O que faltou para “Where are my children?” foi o protagonismo feminino. “Obvious Child”, ou “Entre risos e lágrimas”, que foi o título dado ao filme ao entrar no catálogo da Netflix, já começa com a comediante Donna (Jenny Slate) contando uma piada sobre vaginas em uma apresentação de stand-up — e a partir daí só melhora.

Donna termina com o namorado, que a traiu com uma amiga, e logo descobre que perderá o emprego porque a livraria em que trabalha vai fechar. Em uma noite, ela conhece Max (Jake Lacy), um cara bem legal, e transa com ele. Algumas semanas depois, Donna descobre que está grávida.

(Imagem: reprodução)

Desde a primeira consulta com uma médica, Donna diz que quer um aborto. E ela o faz, o que é algo positivo — há muitos exemplos de narrativas em que uma mulher desiste de um aborto na última hora. Nestas narrativas, a mensagem que está sendo passada é de que as mulheres mudam de ideia facilmente, e por isso não podem tomar decisões importantes.

§ INFORMAÇÕES FORNECIDAS
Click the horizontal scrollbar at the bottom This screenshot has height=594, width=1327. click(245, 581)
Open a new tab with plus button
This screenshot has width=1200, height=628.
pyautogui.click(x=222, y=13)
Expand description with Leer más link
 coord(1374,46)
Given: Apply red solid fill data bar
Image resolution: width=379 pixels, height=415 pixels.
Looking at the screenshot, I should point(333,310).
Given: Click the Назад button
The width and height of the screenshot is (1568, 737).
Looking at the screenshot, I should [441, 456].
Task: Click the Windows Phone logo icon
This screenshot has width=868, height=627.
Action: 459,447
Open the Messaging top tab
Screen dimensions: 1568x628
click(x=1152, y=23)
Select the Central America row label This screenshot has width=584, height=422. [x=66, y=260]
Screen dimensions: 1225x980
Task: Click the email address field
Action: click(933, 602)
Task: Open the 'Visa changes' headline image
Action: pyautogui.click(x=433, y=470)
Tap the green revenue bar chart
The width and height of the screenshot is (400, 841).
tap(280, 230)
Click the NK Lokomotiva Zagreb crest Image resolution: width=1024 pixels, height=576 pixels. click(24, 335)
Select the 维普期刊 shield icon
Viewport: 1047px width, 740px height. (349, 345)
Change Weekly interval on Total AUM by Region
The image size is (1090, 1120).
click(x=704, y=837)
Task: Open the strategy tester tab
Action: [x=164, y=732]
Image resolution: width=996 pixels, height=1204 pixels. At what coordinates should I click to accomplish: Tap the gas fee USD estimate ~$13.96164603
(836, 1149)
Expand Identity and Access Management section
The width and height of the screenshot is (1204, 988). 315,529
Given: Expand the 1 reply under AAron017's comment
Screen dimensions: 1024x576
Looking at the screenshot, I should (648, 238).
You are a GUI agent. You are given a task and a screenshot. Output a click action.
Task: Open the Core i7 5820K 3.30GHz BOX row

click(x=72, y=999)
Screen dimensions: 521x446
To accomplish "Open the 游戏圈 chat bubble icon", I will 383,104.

§ QUESTÕES DE ESTUDO
A: Liste todos os títulos de filmes citados no trecho sobre o filme.
B: Prossiga o trecho sobre o filme, a partir da última frase.
Os registros são um material separado do trecho.

§ RESPOSTAS POR ITEM
A: "Where are my children?"; "Obvious Child"; "Entre risos e lágrimas".

B:
Mas Donna precisa esperar duas semanas para fazer o procedimento na clínica. E, durante este tempo, ela continua se encontrando com Max, que é de fato um cara bem legal. Isso diz muito: uma personagem grávida não de um estuprador, de um abusador, mas de um homem de quem ela até gosta — mas que sabe que não está na hora de ser mãe, e não é prudente começar uma vida a dois daquele jeito. Isso vai de encontro com o dado de uma pesquisa: muitas mulheres casadas optam pelo aborto. São mulheres grávidas de seus maridos, de homens que elas amam, mas que não podem ou não querem ter mais um filho naquele momento.

(Imagem: reprodução)

A amiga e colega de quarto de Donna, Nellie (Gabby Hoffmann) fez um aborto quando era adolescente. Ela conta como foi, sem chocar ou fazer drama, e diz que não se arrepende. Não há julgamento por parte de Donna, e Nellie também não interfere na decisão da amiga. Não há conselhos dados por suposta boa vontade nem falsos moralismos.

Donna tem medo de contar o que está acontecendo para a mãe, que é uma brilhante professora universitária. Quando Donna finalmente conta, a surpresa: sua mãe também havia feito um aborto — e foi clandestino, feito em uma mesa de uma cozinha de um apartamento estranho, quando o aborto era proibido nos EUA, antes de 1973.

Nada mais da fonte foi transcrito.